● **Prompt**
Where a record holds a picture, leave the picture out; otherwise repeat every record exactly.

Items from a dataset:
☆ ☆ ☆ ☆ ☆ ☆ ☆

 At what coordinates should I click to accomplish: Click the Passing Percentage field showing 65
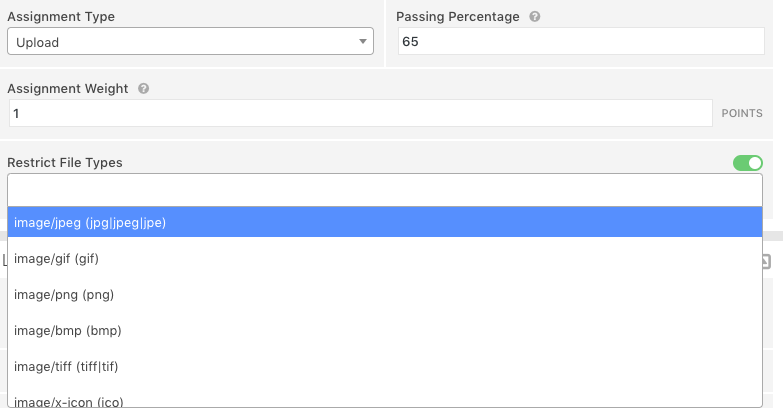(x=580, y=42)
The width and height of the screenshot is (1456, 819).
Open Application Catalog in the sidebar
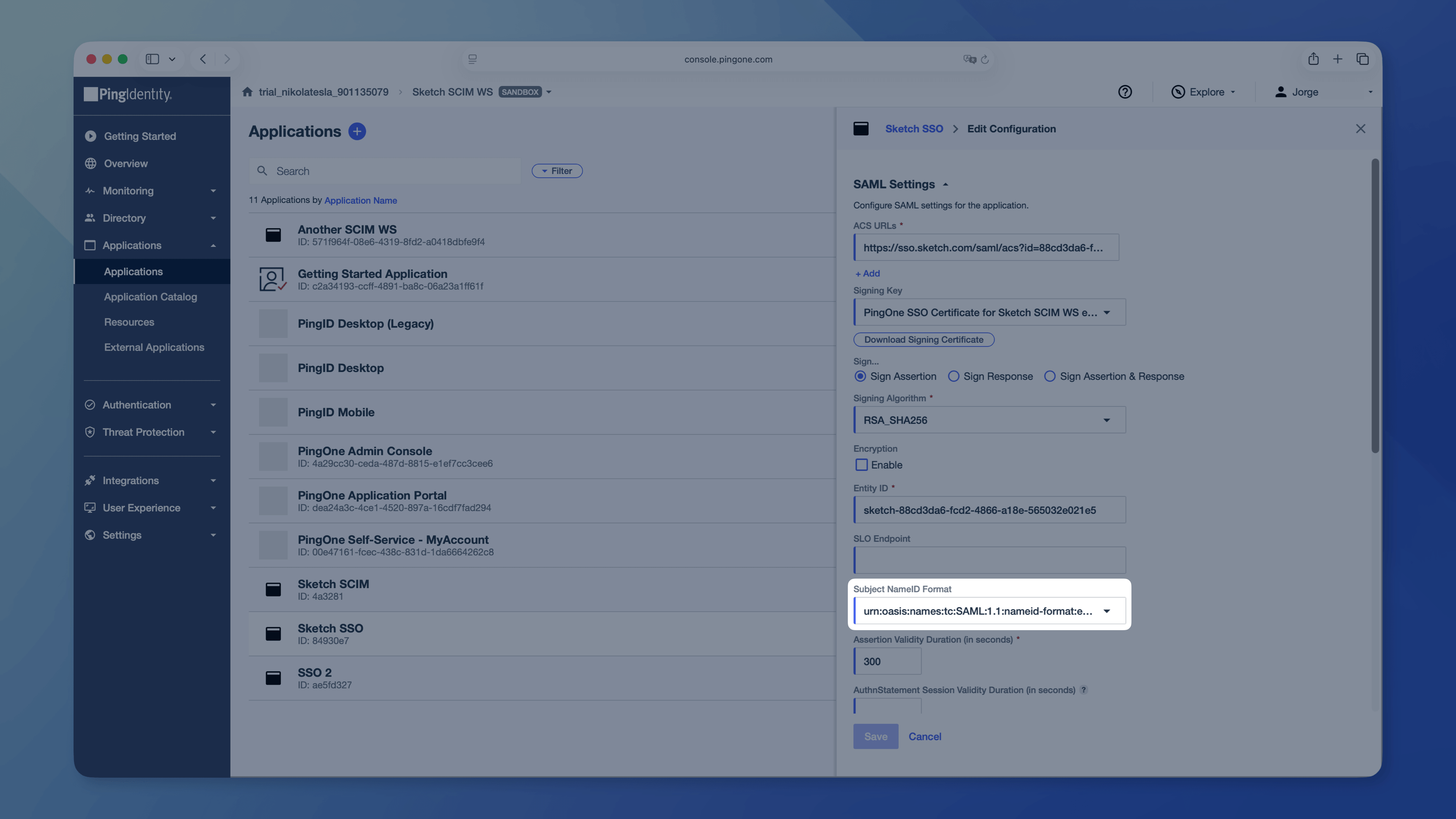coord(151,297)
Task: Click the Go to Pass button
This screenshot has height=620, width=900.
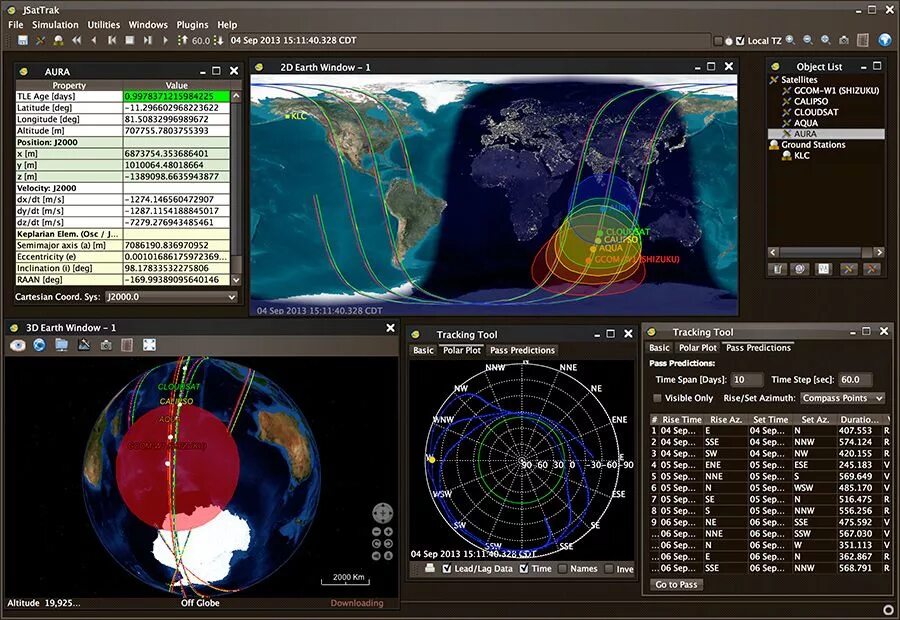Action: coord(676,584)
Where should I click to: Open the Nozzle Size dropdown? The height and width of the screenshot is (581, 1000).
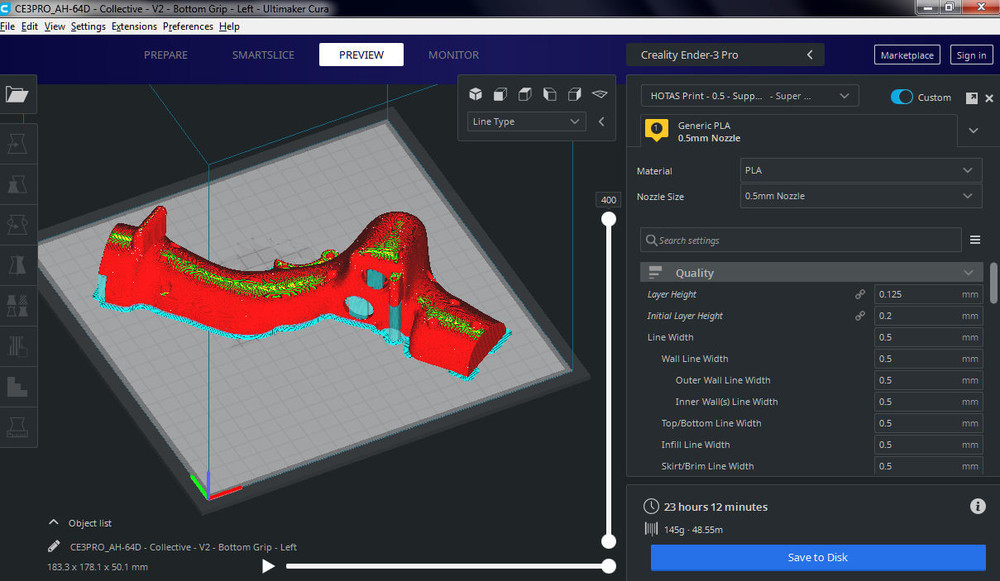[860, 196]
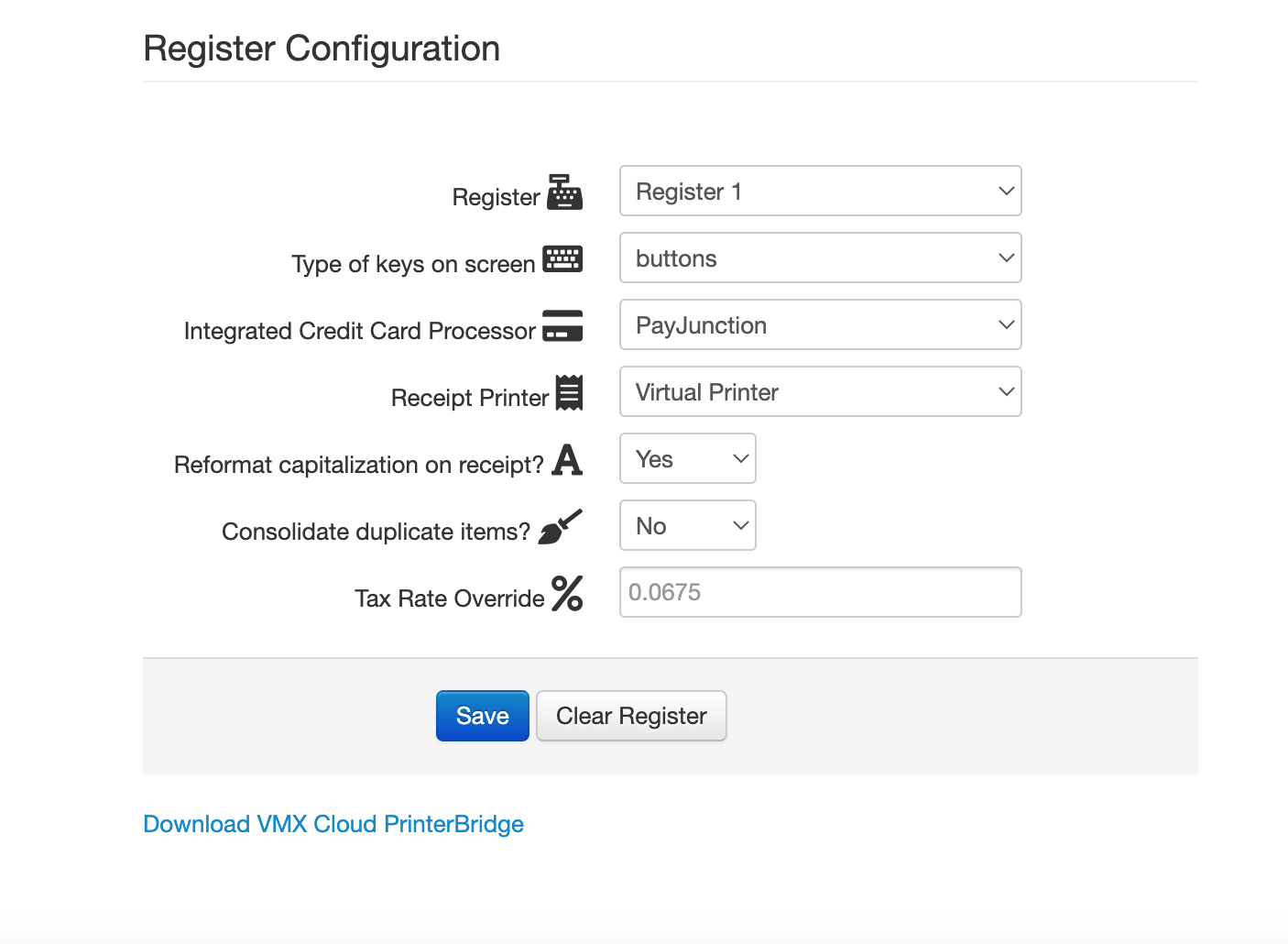Click the Clear Register button
Viewport: 1288px width, 944px height.
(x=631, y=716)
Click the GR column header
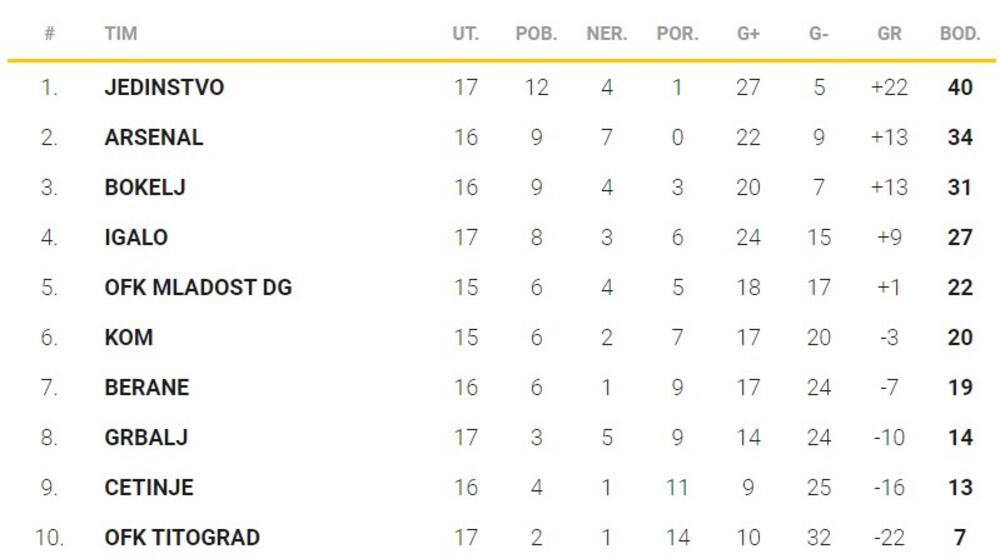This screenshot has width=1000, height=559. [889, 34]
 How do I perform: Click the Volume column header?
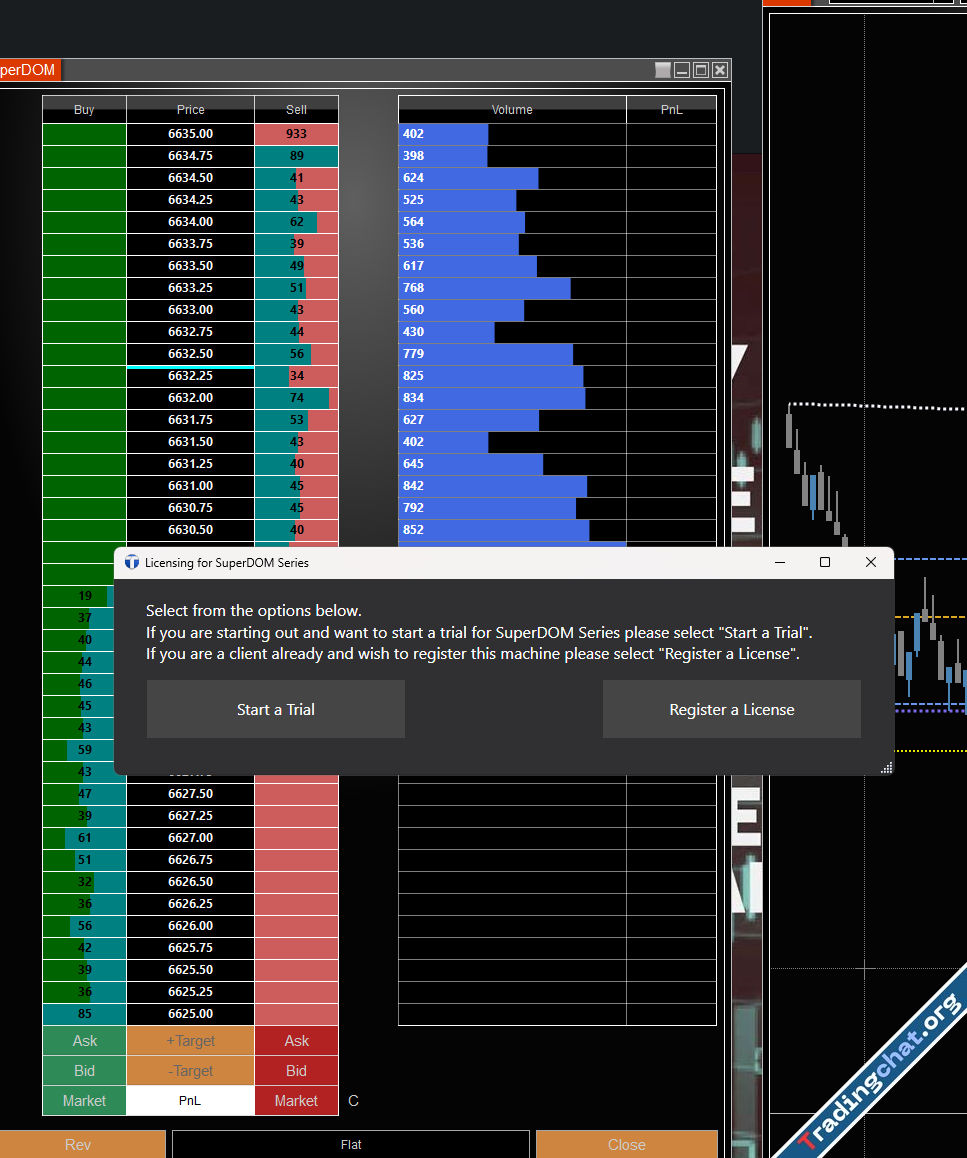(512, 110)
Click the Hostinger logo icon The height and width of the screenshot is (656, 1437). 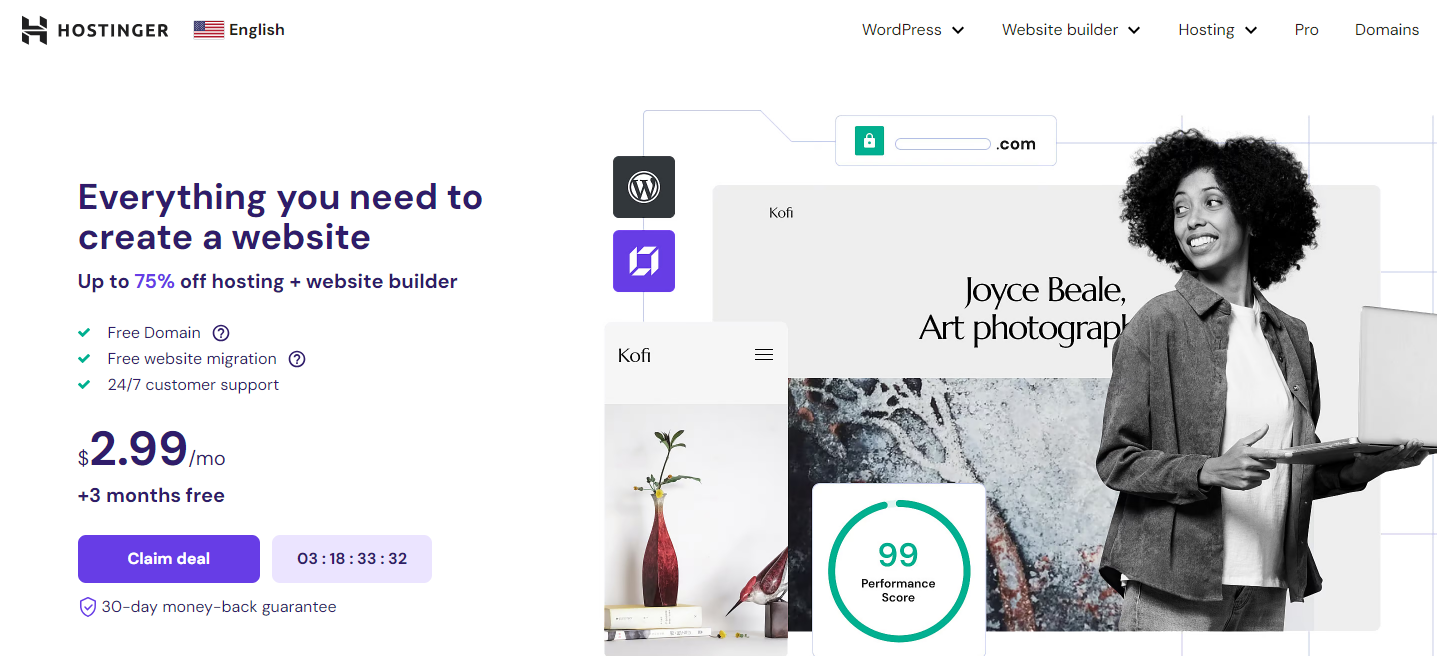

☆ ☆ ☆ ☆ ☆ ☆ ☆

● **Answer to the problem**
 At what coordinates should I click to accomplish: Click the Passing Percentage field showing 65
(x=580, y=42)
The width and height of the screenshot is (1456, 819).
Open Application Catalog in the sidebar
coord(151,297)
Task: Click the Go to Pass button
This screenshot has height=620, width=900.
Action: coord(676,584)
Where should I click to: Open the Nozzle Size dropdown? The height and width of the screenshot is (581, 1000).
[860, 196]
Click the Clear Register button
Viewport: 1288px width, 944px height.
(x=631, y=716)
Click the GR column header
This screenshot has width=1000, height=559. [889, 34]
 How do I perform: Click the Volume column header?
(512, 110)
Click the Hostinger logo icon The height and width of the screenshot is (656, 1437). 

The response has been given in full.